Hi all,

I have Fastq files for libraries which were split across four lanes (L001-L004) on one flow cell of the Illumina NextSeq. Does it matter if files are concatenated after undergoing trimming? I have already trimmed files individually using TrimGalore! and would like to concatenate before aligning, but am unsure if it is better to have concatenated before any processing of the reads.

After reading comments on Trimmomatic: Does it matter to trim the fastq before or after merging multiple replicates? and I have same samples in multiple lanes. What are all the steps to be taken before downstream analysis? , it appears you can concatenate at any point, but I am curious if this only applies to the pipelines used in those instances or if it applies more broadly.

Thank you in advance!

Trimming is done per read (pair) individually. As such it doesn't matter when you concatentate your files.

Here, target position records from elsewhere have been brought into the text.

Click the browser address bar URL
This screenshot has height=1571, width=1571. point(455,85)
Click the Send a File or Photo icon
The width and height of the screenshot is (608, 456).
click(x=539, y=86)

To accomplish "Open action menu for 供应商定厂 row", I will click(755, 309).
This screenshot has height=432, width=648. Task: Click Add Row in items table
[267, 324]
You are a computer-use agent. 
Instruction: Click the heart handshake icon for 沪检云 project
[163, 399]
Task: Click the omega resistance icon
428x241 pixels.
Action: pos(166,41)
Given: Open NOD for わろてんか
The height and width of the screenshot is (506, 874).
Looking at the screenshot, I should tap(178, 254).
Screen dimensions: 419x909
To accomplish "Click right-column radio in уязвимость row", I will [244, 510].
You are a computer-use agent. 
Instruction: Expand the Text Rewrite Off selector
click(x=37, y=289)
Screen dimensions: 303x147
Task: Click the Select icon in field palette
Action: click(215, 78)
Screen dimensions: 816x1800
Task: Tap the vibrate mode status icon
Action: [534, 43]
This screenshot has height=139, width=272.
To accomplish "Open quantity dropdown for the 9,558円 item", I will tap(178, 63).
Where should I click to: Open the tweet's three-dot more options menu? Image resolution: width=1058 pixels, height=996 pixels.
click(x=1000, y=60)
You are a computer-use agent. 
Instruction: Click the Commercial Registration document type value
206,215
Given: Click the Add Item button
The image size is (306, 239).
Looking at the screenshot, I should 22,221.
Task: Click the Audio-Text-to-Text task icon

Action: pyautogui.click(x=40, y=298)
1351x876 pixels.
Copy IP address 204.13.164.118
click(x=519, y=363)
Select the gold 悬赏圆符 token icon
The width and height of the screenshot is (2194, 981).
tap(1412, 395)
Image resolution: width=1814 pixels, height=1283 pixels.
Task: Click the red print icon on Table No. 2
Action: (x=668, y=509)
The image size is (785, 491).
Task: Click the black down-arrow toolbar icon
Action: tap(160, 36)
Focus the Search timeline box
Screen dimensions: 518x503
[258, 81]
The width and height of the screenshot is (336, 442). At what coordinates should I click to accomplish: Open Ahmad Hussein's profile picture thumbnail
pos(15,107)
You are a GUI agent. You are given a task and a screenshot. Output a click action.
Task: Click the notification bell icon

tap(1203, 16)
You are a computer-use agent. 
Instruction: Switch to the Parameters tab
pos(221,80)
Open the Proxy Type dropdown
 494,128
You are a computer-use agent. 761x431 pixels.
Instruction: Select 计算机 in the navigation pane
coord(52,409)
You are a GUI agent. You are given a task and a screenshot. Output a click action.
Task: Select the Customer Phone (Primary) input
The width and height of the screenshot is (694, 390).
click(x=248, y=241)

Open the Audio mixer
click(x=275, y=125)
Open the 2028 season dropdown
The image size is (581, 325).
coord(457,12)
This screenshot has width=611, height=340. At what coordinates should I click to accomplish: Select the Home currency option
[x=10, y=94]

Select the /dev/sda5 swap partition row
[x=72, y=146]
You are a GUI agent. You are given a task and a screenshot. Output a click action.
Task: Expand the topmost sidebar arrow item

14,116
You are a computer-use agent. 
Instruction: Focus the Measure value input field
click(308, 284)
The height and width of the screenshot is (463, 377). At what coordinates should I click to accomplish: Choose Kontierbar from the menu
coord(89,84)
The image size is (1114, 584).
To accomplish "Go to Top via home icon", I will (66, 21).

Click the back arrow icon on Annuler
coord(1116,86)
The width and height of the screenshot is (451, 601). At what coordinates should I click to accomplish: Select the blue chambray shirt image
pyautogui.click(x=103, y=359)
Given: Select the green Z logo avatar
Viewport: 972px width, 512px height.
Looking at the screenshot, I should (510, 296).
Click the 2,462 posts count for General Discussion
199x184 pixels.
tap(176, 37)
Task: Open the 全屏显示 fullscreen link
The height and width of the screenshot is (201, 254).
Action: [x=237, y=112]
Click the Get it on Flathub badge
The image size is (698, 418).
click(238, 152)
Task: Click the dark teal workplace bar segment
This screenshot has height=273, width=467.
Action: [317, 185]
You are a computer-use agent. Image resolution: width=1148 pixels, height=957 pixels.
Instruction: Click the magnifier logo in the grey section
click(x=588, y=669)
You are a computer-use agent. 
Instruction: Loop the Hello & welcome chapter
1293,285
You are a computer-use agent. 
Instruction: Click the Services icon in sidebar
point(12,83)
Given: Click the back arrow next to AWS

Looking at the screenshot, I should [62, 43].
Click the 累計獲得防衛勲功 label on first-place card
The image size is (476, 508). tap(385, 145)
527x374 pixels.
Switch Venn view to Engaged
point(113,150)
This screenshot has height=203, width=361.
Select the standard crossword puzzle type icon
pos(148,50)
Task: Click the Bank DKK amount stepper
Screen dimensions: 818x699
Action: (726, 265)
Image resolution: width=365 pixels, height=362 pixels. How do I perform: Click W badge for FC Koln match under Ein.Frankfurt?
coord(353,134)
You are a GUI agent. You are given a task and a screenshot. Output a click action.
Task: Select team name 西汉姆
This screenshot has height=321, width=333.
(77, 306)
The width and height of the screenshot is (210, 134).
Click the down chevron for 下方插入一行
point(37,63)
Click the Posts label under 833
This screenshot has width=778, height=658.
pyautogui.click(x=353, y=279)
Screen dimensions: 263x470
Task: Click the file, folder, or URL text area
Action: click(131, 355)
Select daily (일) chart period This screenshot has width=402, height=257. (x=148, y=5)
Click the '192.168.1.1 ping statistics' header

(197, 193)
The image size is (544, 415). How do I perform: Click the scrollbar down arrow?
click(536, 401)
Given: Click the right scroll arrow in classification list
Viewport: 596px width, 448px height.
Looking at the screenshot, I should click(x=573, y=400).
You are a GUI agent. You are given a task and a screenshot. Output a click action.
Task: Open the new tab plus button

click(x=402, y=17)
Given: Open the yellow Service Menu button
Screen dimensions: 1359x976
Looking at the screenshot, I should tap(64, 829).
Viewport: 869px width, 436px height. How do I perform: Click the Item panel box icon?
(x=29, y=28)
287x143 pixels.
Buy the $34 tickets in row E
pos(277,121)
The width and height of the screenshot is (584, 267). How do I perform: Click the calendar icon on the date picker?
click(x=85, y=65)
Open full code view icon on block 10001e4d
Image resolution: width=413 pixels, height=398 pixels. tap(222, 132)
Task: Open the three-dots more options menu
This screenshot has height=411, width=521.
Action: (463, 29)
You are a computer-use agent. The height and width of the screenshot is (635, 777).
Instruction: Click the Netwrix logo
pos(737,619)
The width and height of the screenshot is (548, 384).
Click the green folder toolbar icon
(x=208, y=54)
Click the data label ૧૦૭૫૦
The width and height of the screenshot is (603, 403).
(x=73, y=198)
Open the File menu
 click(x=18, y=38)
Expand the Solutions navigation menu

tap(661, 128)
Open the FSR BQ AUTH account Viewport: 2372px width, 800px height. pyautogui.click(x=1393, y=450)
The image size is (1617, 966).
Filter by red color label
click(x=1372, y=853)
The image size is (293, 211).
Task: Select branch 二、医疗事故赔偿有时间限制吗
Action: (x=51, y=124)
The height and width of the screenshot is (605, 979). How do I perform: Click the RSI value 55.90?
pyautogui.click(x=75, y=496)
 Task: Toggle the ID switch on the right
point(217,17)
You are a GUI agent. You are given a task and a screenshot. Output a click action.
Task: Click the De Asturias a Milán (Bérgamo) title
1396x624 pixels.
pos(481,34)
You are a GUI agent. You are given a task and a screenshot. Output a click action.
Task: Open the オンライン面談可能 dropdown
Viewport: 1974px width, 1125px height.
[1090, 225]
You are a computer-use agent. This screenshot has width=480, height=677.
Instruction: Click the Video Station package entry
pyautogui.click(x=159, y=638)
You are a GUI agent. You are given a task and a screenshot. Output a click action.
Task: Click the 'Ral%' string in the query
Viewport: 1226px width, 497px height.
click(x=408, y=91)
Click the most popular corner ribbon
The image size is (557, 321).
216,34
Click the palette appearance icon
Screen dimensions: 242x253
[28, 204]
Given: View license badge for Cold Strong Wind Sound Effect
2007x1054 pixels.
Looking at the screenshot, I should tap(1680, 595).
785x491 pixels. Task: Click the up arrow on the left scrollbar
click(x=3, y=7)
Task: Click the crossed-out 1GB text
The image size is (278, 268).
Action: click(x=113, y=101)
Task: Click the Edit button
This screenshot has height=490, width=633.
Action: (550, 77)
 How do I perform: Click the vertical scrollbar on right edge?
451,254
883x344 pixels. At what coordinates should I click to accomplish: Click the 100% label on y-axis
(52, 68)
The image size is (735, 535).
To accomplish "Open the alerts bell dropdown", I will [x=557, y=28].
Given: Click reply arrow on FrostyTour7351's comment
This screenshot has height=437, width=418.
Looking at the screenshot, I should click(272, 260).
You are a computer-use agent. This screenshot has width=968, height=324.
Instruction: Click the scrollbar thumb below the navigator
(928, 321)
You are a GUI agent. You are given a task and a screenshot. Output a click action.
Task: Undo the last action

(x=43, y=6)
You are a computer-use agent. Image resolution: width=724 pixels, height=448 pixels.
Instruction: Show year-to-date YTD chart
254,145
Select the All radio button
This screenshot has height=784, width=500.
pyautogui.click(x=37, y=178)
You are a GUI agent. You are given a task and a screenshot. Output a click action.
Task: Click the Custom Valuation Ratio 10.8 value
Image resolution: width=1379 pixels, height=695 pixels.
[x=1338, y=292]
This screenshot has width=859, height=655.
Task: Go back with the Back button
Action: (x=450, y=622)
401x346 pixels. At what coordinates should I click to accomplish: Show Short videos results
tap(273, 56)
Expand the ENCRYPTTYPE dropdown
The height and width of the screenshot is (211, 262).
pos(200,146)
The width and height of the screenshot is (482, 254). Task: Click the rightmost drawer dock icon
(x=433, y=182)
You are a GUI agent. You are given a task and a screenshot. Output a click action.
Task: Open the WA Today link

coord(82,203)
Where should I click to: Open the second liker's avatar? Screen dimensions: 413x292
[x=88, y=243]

Aside from the issue noted by @Asaf, the only other consideration is if you want overall trimming statistics then you will have to numerically add up the numbers from all the TrimGalore log files. But most people don't worry too much about these.

You say you want to concatenate before aligning but in most cases it's best to do the alignments separately, then sort the BAM files and only then merge them. The results will be the same but the point is that you can parallelize the slow alignment and sorting jobs (eg. on a cluster), and then merging the sorted BAM files is pretty quick.

As already mentioned, technically it doesn't matter. Personally I'd merge the fastq files before trimming, simply to get an overall statistics after trimming.